BEGIN Extract provided
The cue line position description includes:

"If the text track cue snap-to-lines flag of the text track cue is not set, return the value 100 and abort these steps. (The text track cue line position is the special value auto.)"

The cue line alignment description says:
A text track cue has a default text track cue line alignment of start.

The box positioning algorithm will currently position the cue box with the bottom of the cue at 100%, but this contradicts the cue line alignment default. For auto-positioned cues, the default cue line alignment should be end.
Comment 1 Silvia Pfeiffer 2014-05-12 05:31:23 UTC
This bug was already discussed in:
https://www.w3.org/Bugs/Public/show_bug.cgi?id=24315
but you're correct - I don't think it's completely finished yet.

So, where are we at.

Let's only talk about non-snap-to-lines cues for now.

In this case, cues are positioned between to top and the bottom of the video viewport based on percentage.

When I took over Ian's spec, line:L% led to y-position being calculated as y-position=L and the CSS that was applied would be to set "top" to 'y-position vh'. This means that, e.g. for 0%, the top of the cue box is aligned to the top of the video viewport (i.e. cue line alignment='start'), and also that for 100%, the line would end up just outside the video viewport (again cue-line-align='start').

However, then there is another step that changes these positions again, namely for y=L to position "the point y% along the height of the bounding box of the boxes in boxes is y% of the way across the height of the video's rendering area".

This means that the "cue line alignment" (as we call it now) is changed dynamically with the line position of the cue box.

This approach has been shown for authors to result in unpredictable and uncontrollable positioning (e.g. when the cue box height changes, the vertical position of the text will change). This is why we brought in the explicit "line alignment" setting for cue boxes so authors can control it if they want to.

Now, the current state of the spec still has both approaches, so nothing has really changed, because the adjustment step will overrule the "line alignment" setting.
END Extract provided
BEGIN Provided material
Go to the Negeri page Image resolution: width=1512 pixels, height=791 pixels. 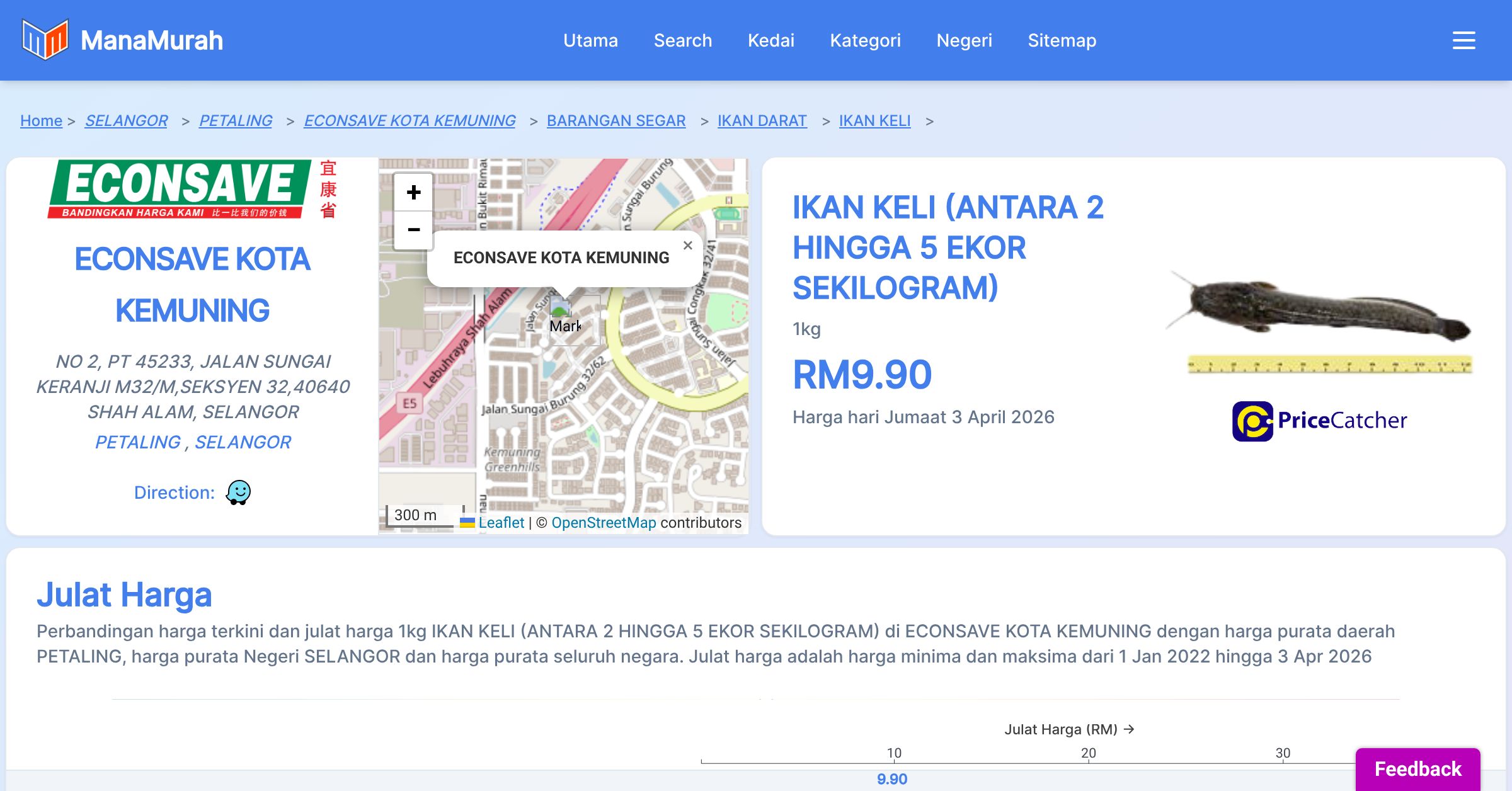pyautogui.click(x=964, y=40)
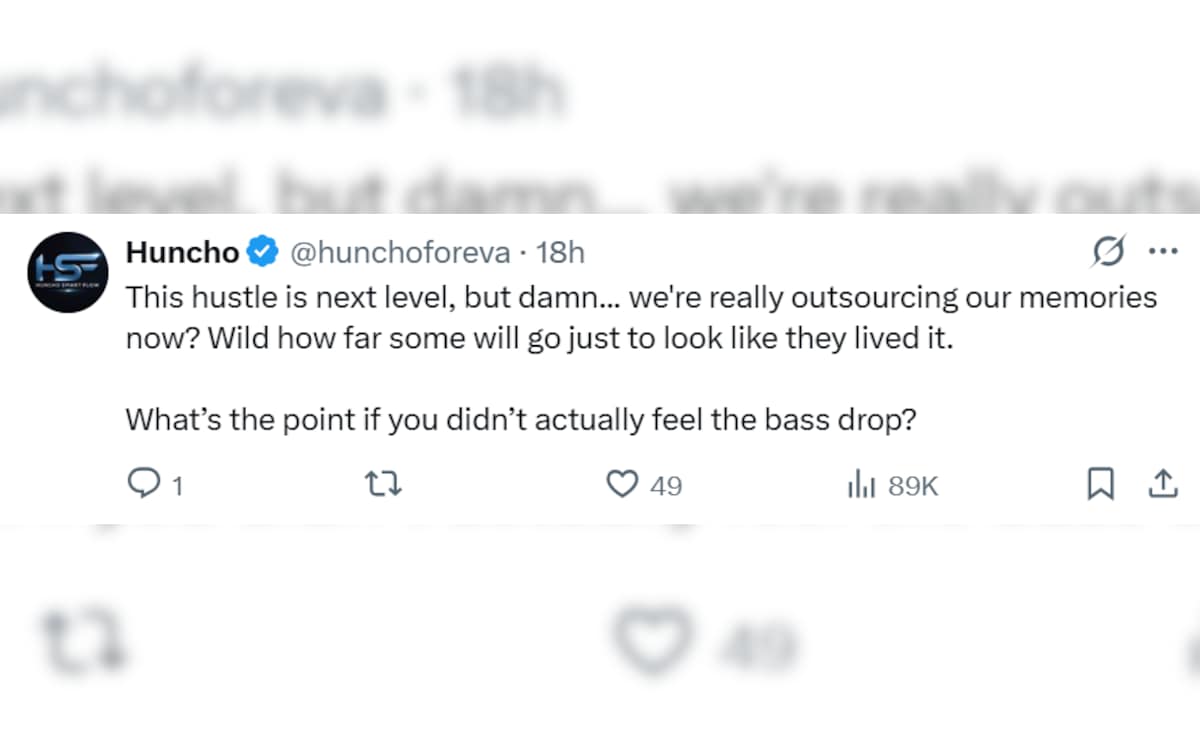The height and width of the screenshot is (738, 1200).
Task: Bookmark this tweet
Action: tap(1100, 485)
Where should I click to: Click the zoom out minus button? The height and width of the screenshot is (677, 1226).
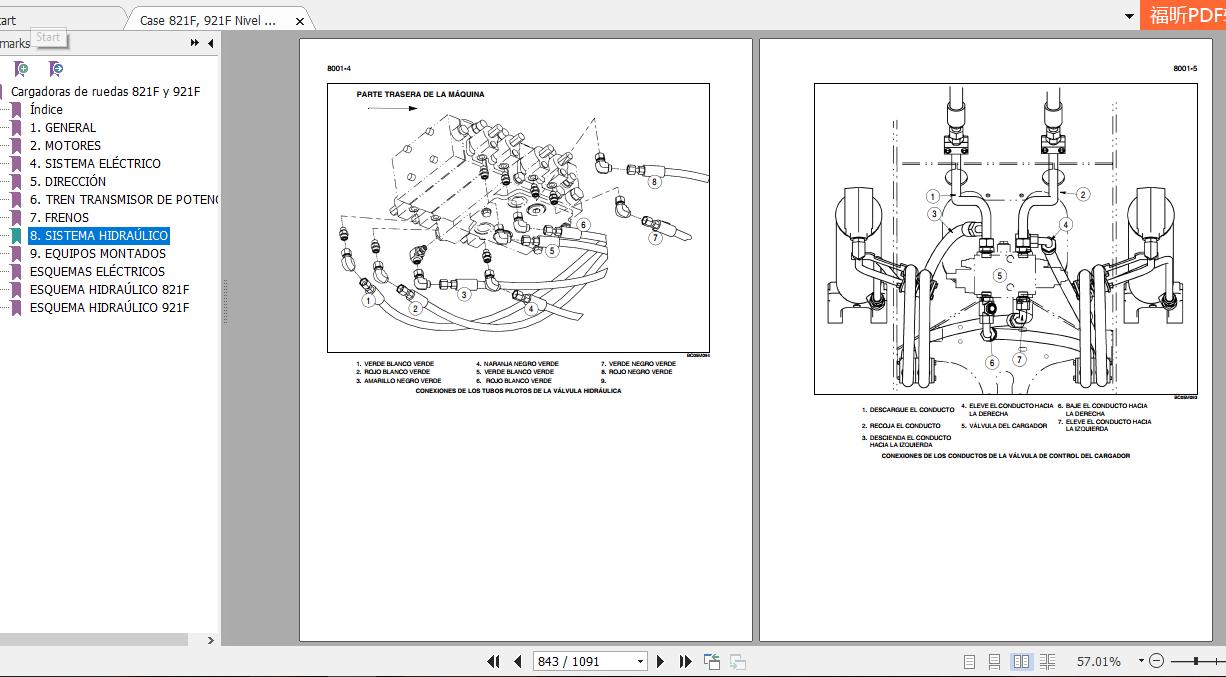pos(1157,661)
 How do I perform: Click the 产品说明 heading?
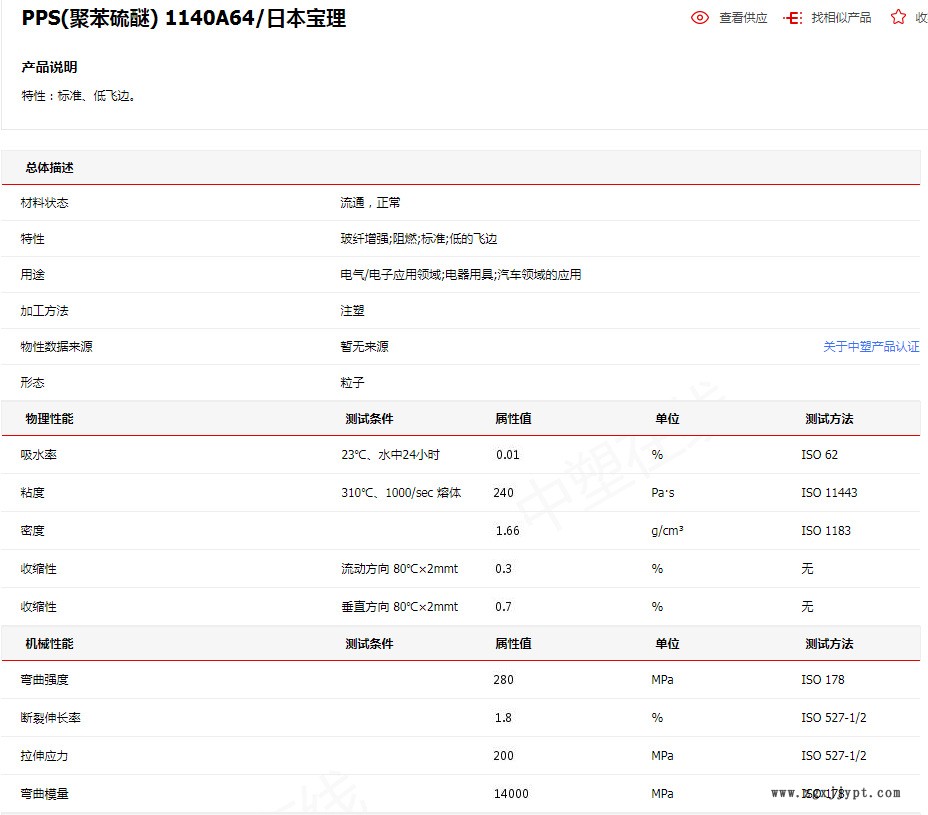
END Provided material
▶ **What to produce**
Pick up the discussion of text track cue line alignment after its final sentence and write the next part.

▶ **Task result**
Here's a suggestion on how to change it:

* the position adjustment in step 11 should not be executed when the "cue line alignment" is explicitly set

* thus, we should introduce a "cue line alignment" value of "auto" which does the position- and height-dependent adjustments

* to make the spec more readable, the handling of "auto" should get into step 7


FWIW: we can then apply similar logic to snap-to-lines cues with "cue line alignment" be a default of 'start' when the lines are positive, and a default of 'end' when they are negative.

That should leave only overlap handling to step 11, which is a good thing, IMO.


Does that work for you?
Comment 2 Philip Jägenstedt 2014-05-13 13:31:51 UTC
So that we are all on the same page, here are the use cases for non-snap-to-line positioning that I'm aware of:

 * Speaker identification, maybe if the two speakers are on two separate floors of the same building.

 * Providing a translation for something on screen, like a sign in Japanese. I've seen this on a DVD once, but can't remember what the movie was.

 * Avoiding overlap with something on screen without moving the text to the complete opposite side, or when there's something to avoid at both the top and bottom. The cue would have to appear just above or below the thing on screen and grow away from it.

For none of these, the existing (background-position-like) positioning mode seems very helpful. Is there a use case for it? If we know of a better default, I would not mind dropping this mode if the usage is sufficiently low.

So, my thought is to make the vertical percentage positioning work similarly to the horizontal positioning:

 * line:x% points out an anchor point
 * lineAlign or something like it controls the direction in which text grows from that point: up, down or centered

That would seem to satisfy the use cases, as much as position/align satisfies them in the horizontal direction.

I like Silvia's idea of tying this into the direction of growth for snap-to-line cues. I would go further and say that we could then unify the overlap avoidance for both modes, so that even non-snap-to-line cues follow the same stepping algorithm to find a free position. If minimizing movement is important, we could make the step size 1 in this case, but I'm not sure it is.